The board accepted that communication with Mrs C and the family had been poor, but said that the nature of Mr A's condition meant that it could change very quickly. The board considered that Mr A had been treated and cared for reasonably.

We took independent advice from consultants in acute medicine and cardiology and from a senior nurse. We found that communication with the family was limited and that there was very poor documentation of what was said. We found that staff did not respond to the issues Mrs C and her family raised with them. We further found that there was no evidence to suggest that Mr A's seriously deteriorating condition was discussed with the family, and that opportunities to do so were lost. As a consequence, the family were unprepared for Mr A's death. Finally, we found that there were no discussions about palliative care. Had these taken place, there would have been an opportunity to establish what Mr A's wishes were and how to best manage his symptoms. We upheld all of Mrs C's complaints.

Recommendations

What we asked the organisation to do in this case:

  • Apologise to Mrs C for:
  • failing to respond to her concerns
  • failing to advise her and the family about Mr A's condition
  • missing opportunities to start a discussion about palliative care
  • The apology should meet the standards set out in the SPSO guidelines on apology available at www.spso.org.uk/leaflets-and-guidance.

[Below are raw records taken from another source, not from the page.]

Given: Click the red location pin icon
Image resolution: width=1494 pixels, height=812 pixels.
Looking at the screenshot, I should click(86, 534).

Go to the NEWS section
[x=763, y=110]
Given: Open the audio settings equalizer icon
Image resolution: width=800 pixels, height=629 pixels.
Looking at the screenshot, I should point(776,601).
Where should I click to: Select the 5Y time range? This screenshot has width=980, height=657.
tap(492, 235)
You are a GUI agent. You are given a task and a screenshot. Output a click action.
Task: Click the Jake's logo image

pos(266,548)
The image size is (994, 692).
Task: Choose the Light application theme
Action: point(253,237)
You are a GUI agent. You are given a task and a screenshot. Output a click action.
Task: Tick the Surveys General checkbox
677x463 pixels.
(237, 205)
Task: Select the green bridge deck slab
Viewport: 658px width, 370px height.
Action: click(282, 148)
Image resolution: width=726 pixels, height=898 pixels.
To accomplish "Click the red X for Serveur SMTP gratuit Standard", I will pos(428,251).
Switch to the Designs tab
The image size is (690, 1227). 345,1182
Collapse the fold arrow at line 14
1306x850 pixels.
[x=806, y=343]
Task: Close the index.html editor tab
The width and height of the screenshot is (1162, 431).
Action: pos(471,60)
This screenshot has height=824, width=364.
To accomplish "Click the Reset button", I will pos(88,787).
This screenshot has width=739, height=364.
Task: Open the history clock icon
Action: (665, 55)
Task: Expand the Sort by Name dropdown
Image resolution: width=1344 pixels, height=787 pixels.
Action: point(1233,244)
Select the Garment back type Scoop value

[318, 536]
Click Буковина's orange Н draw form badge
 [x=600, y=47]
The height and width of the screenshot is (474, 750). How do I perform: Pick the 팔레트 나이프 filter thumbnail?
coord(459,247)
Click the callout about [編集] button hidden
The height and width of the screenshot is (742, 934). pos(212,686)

What we said should change to put things right in future:

  • Any concerns raised by a patient's family should be recorded appropriately in the notes.
  • Where appropriate, families should be kept fully informed of a patient's medical condition and the options for treatment.
  • Unless otherwise indicated, patients and their families should be given clear and honest information about the severity of illness and risk of death.

We have asked the organisation to provide us with evidence that they have implemented the recommendations we have made on this case by the deadline we set.